No recuerdo como salí de la embajada, ni que me dijeron. No recuerdo el viaje de regreso. Tampoco recuerdo haber llorado ni haberme puesto brava. Viendo hacia atrás pienso que tal vez era una resignación profunda. Ya toda la energía que había acompañado mi ira me había abandonado. Este sueño murió y lo afronté en silencio. Solo sé que algo murió dentro de mí y lo enterré en un lugar muy profundo y oscuro. No más. Nunca más soñaría así, ni me emocionaría por algo ¡tan tonto como un viaje! por algo tan incierto. No volví a hablar del tema y finalicé mis estudios ese año en Manta, en nuestra casa nueva, y no en un colegio en los Estados Unidos. Esta vez, no quise saber más de él.

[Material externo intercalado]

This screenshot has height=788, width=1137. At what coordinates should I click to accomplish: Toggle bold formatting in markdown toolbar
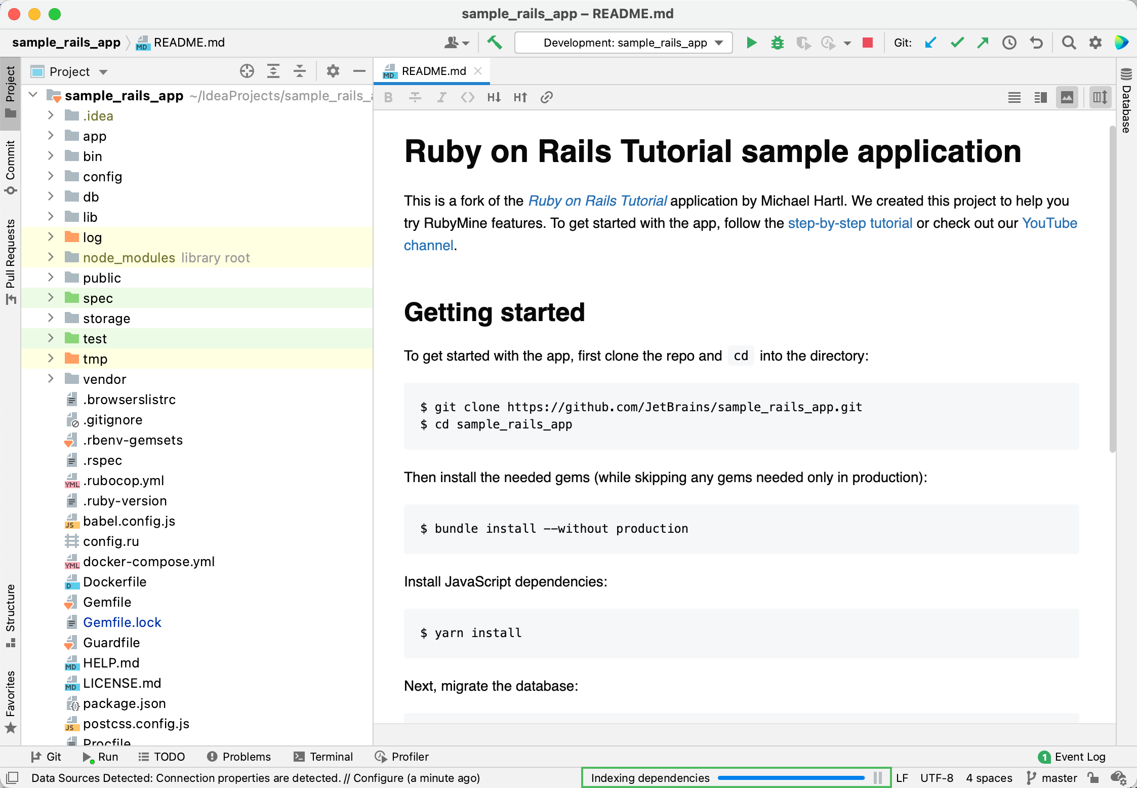click(x=388, y=97)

Claro, Dios seguía en medio de todo esto y los porqués se habían quedado irresueltos. (¿Confías en mí?). Lo siguiente que me dijo fue: “Agradece”, y me parecía irónico. Pero la niña había confiado plenamente en el viejo barbón y tenía paz. Además había decidido no hablar de él otra vez. Así que solo obedecí. En ese tiempo, Facebook era la última novedad. Durante los dos próximos años tuve que aprender a dar gracias por el lugar en donde estaba cuando veía fotos de todas las personas conocidas de mi edad que estaban en los Estados Unidos de intercambio. Era la primera vez que podíamos ver en tiempo casi inmediato todas las cosas que aprendían, que experimentaban. Las fotos de hamburguesas, en las casas con sus nuevas familias, fotos en la nieve, fotos con golosinas que no sabía ni a que olían. Tuve que escoger entre envidia ardiente y un agradecimiento doloroso, en cada foto.
Para el segundo año, yo me había mudado a Cuenca, estaba en la universidad, y ya podía agradecer genuinamente por el lugar y el tiempo en donde estaba. Encontré nuevos amigos en la iglesia, estudiaba una carrera que me apasionaba y estaba en una ciudad encantadora. En una reunión con mis amigos nuevos, comentábamos nuestros años de colegio y la mayoría empezó a hablar de sus intercambios. Yo empecé a contar mi historia de por qué no fui a New York. Ana Belén, a quien había conocido ese año de repente se iluminó. “¡Eras tú la Erika que no llegó!”. Todos le quedamos viendo en plena confusión. “Yo fui al programa ministerial en New York ese año” empezó a explicarse. Dio los nombres de todos los chicos con los que habían ido. Eran los mismos que yo seguí en Facebook, teníamos a todo el grupo en común. “Cuando llegamos, todos teníamos regalos de bienvenida en nuestras camas con nuestros nombres. Había una cama extra con tu nombre. Nadie sabía que Erika era, pero nunca llegó. ¡Eras tú!”, dijo Ana Belén todavía con los ojos abiertos al descubrimiento.
Esa historia abrió la tumba en donde había depositado todo el dolor de los pedazos de mi sueño roto. Llegué a mi casa esa noche y le reclamé con gritos y lágrimas a Dios esta vez. Con toda la rabia que nunca había salido al parecer. Por primera vez, sentí el peso de lo que creía Él me había quitado. “Tenía una cama, ¡una cama con mi nombre!”, le reclamé llorando mientras me quedaba dormida”. Tenía 19 años y no volvimos hablar de eso hasta cuando tuve 25.